╭─ RECORDS FOR THIS EXERCISE

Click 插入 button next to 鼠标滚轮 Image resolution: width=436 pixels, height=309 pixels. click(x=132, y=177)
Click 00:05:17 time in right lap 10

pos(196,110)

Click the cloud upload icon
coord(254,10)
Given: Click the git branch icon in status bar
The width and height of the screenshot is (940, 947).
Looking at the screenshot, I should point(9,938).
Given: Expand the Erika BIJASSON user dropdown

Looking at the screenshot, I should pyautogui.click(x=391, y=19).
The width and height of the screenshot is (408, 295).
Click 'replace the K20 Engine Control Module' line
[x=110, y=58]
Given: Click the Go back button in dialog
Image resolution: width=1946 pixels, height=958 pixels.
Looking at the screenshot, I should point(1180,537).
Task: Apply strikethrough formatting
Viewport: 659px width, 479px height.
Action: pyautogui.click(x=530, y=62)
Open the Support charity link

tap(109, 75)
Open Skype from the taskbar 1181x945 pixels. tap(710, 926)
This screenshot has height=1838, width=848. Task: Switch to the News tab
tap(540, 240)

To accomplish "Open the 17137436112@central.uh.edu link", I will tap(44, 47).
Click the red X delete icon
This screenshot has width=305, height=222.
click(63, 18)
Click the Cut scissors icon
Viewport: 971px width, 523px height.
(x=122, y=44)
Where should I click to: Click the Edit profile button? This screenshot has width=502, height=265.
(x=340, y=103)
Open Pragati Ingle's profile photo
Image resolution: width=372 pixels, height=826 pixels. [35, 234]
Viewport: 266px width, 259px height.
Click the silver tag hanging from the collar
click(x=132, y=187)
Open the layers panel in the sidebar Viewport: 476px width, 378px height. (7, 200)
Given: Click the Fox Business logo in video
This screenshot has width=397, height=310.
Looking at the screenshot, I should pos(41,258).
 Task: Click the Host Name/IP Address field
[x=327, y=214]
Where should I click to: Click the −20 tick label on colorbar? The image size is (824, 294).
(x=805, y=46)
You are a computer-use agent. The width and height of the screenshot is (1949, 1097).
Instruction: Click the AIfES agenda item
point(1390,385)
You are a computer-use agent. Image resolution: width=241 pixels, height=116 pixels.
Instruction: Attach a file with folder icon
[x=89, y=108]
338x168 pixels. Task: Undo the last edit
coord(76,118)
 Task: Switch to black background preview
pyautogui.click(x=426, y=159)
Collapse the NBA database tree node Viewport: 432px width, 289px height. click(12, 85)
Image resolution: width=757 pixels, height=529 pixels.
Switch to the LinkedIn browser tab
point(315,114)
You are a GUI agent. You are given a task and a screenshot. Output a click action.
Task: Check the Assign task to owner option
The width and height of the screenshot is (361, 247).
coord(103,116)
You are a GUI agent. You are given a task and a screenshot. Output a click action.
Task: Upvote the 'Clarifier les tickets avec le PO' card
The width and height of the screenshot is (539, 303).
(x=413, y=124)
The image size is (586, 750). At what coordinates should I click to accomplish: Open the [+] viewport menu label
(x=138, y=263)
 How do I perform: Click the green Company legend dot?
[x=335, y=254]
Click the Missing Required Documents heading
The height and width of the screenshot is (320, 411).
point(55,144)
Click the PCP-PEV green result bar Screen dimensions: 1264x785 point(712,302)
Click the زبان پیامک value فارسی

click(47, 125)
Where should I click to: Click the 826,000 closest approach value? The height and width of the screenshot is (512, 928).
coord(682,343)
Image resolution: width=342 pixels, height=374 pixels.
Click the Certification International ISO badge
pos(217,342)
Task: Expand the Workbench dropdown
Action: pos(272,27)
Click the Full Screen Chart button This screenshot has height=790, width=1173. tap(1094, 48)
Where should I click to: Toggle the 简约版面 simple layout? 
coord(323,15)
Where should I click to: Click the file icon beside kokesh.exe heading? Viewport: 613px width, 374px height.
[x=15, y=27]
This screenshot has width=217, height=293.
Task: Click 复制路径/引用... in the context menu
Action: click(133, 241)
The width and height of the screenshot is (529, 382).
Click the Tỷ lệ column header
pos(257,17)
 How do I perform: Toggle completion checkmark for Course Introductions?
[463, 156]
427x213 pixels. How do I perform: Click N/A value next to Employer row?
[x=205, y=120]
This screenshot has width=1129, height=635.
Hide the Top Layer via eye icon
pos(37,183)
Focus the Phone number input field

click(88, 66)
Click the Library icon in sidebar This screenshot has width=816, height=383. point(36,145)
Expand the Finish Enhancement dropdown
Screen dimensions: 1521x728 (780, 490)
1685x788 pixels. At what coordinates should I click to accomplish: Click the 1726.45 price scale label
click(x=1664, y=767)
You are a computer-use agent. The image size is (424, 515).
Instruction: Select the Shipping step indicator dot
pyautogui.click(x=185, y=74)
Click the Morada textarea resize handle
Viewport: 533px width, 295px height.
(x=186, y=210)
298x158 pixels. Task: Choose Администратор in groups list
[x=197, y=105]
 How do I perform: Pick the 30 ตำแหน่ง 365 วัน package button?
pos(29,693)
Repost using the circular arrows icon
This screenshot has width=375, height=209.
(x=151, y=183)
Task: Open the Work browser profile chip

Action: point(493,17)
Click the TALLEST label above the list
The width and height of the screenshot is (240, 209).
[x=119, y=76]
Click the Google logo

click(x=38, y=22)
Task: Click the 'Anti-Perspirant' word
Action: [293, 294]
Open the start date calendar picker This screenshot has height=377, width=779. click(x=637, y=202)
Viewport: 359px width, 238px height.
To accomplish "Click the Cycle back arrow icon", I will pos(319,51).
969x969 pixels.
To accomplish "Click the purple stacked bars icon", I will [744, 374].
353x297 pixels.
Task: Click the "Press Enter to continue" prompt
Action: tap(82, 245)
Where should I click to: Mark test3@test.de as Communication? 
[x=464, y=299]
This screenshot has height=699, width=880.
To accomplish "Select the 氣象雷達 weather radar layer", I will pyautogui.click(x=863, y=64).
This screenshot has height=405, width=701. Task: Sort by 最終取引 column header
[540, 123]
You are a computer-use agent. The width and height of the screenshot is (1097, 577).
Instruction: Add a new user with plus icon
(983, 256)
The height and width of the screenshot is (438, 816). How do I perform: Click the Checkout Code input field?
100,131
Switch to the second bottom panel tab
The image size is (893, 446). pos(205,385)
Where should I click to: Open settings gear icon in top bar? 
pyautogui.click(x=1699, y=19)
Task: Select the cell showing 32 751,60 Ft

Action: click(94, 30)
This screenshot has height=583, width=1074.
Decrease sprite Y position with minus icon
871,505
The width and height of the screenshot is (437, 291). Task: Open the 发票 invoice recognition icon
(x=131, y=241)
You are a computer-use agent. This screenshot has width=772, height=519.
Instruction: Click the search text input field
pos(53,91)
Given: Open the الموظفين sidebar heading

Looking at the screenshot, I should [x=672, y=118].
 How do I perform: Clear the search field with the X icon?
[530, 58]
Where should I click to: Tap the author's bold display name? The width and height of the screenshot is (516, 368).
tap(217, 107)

╰─

Please restate word for word only the lines running from the line that contains "Where should I click to: Tap" to the final line of the listing above.

- **YOUR SOLUTION**:
Where should I click to: Tap the author's bold display name? The width and height of the screenshot is (516, 368).
tap(217, 107)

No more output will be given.